I need a some help with understanding the last step of the proof of the mean ergodic theorem in Walter's An introduction to ergodic theory (Corollary 1.14.1). The statement of the theorem is as follows:
Let $1\leq p<\infty$ and let $T$ be a measure-preserving transformation of the probablility space $(X,\mathscr{B},m)$. If $f\in L^p(m)$ there exists $f^*\in L^p(m)$ with $f^*\circ T=f^*$ a.e. and $\lVert(1/n)\sum_{i=0}^{n-1}f(T^ix)-f^*\rVert_p\to0$.
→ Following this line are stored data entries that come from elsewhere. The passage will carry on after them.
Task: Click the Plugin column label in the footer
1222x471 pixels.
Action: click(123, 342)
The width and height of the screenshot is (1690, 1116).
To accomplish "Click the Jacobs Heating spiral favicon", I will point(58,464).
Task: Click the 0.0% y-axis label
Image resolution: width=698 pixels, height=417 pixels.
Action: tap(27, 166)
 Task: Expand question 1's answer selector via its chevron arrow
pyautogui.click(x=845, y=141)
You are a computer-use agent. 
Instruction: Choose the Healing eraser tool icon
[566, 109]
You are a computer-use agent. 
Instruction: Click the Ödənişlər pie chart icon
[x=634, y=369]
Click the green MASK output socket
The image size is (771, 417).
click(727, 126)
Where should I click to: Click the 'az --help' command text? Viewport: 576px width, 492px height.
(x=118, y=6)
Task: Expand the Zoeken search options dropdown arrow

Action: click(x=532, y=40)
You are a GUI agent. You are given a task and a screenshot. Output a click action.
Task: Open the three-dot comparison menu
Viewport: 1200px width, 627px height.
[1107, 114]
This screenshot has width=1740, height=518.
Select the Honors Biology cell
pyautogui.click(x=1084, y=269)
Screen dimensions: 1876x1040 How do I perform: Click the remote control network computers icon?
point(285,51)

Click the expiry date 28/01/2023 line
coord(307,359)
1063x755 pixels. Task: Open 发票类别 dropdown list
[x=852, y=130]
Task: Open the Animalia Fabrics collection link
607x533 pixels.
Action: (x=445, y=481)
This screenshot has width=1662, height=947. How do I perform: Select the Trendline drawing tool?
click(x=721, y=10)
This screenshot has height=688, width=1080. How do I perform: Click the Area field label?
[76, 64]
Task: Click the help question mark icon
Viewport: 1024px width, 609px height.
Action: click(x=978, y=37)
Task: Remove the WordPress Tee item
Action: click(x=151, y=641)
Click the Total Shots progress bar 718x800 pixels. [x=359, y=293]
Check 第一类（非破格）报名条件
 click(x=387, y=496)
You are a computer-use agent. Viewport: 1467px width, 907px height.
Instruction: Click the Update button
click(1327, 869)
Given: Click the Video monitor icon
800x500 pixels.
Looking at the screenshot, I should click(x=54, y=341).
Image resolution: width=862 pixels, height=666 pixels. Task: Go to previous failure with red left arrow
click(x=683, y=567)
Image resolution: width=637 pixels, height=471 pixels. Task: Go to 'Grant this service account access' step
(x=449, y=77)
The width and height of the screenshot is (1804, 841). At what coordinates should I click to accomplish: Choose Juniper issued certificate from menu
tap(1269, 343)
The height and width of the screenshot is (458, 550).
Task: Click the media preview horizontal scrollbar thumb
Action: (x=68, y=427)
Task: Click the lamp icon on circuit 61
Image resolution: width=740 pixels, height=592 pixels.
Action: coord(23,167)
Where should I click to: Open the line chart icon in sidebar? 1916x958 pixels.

In the very last step of the proof, he writes the following:
We have $f^*=f^*\circ T$ a.e. because $$\left(\frac{n+1}{n}\right)(S_{n+1}f)(x)-(S_nf)(x)(Tx)=\frac{f(x)}{n}.$$
Here, he has defined $$(S_nf)(x)=\frac{1}{n}\sum_{k=0}^{n-1}f(T^kx),$$ and he has shown that $(S_nf)_{n\in\mathbb{N}}$ is a Cauchy sequence in $L^p(m)$ and defined $f^*\in L^p(m)$ to be the function that satisfies $$\lim_{n\to\infty}\lVert S_nf-f^*\rVert_p=0.$$ I assume that we want something along these lines: \begin{align*} f^*(x)-f^*(Tx)&=\lim_{n\to\infty}((S_nf)(x)-(S_nf)(Tx))\\ &=\lim_{n\to\infty}\left(\frac{n+1}{n}(S_{n+1}f)(x)-(S_nf)(Tx)\right)\\ &=\lim_{n\to\infty}\frac{f(x)}{n}=0 \end{align*} for almost all $x\in X$. However, I don't see why the first equality in this computation should hold. I know that $S_nf\to f^*$ in the $p$th mean implies that there exists a sequence $(n_k)_{k\in\mathbb{N}}$ so that $S_{n_k}f\to f^*$ a.e. but if we replace $S_n$ by $S_{n_k}$, then I don't see why the second equality holds (since we could have that $n_{k+1}/n_k\not\to1$). Any help is appreciated!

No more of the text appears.